**Prompt**
Write out again the entries from the line with "green PLB1 box" through the line with "click(x=604, y=434)", replacing "molecule" with "structure" and changing nothing else.
## BEGIN Extracted records
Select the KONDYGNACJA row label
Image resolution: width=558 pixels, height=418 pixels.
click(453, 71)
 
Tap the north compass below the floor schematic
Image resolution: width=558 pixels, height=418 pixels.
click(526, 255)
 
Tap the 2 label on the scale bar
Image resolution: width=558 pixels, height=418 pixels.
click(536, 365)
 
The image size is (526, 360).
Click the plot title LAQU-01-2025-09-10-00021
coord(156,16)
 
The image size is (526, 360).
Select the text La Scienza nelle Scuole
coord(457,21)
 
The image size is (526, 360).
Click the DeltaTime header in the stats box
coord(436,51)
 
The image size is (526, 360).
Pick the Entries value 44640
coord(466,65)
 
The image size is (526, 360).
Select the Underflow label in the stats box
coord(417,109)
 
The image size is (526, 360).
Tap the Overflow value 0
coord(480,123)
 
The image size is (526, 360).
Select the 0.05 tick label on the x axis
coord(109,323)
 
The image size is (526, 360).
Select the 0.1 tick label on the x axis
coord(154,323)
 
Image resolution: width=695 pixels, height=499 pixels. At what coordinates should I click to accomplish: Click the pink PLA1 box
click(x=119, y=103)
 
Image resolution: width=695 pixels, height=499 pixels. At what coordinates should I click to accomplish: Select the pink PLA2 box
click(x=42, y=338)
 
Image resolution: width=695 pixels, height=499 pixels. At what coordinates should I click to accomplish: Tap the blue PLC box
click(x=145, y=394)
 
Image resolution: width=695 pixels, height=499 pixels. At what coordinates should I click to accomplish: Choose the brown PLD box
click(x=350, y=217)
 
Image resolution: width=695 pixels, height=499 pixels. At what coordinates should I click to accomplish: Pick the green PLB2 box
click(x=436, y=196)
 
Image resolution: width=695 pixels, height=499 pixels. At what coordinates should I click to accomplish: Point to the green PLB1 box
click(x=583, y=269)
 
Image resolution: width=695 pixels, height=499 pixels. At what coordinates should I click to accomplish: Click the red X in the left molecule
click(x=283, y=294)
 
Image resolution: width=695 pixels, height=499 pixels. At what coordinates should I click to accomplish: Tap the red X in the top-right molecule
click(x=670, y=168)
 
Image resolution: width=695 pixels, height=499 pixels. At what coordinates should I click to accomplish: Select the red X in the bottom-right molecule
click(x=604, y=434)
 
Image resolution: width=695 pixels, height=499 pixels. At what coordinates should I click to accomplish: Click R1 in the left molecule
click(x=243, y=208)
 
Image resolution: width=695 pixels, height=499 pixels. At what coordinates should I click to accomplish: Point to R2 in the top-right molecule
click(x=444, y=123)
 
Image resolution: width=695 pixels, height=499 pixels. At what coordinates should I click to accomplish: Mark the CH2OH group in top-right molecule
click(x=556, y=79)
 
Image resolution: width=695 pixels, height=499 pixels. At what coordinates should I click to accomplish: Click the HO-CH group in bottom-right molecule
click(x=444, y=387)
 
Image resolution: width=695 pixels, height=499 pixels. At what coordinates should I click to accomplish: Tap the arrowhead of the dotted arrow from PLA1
## END Extracted records
**Final result**
Image resolution: width=695 pixels, height=499 pixels. At what coordinates should I click to accomplish: Point to the green PLB1 box
click(x=583, y=269)
 
Image resolution: width=695 pixels, height=499 pixels. At what coordinates should I click to accomplish: Click the red X in the left structure
click(x=283, y=294)
 
Image resolution: width=695 pixels, height=499 pixels. At what coordinates should I click to accomplish: Tap the red X in the top-right structure
click(x=670, y=168)
 
Image resolution: width=695 pixels, height=499 pixels. At what coordinates should I click to accomplish: Select the red X in the bottom-right structure
click(x=604, y=434)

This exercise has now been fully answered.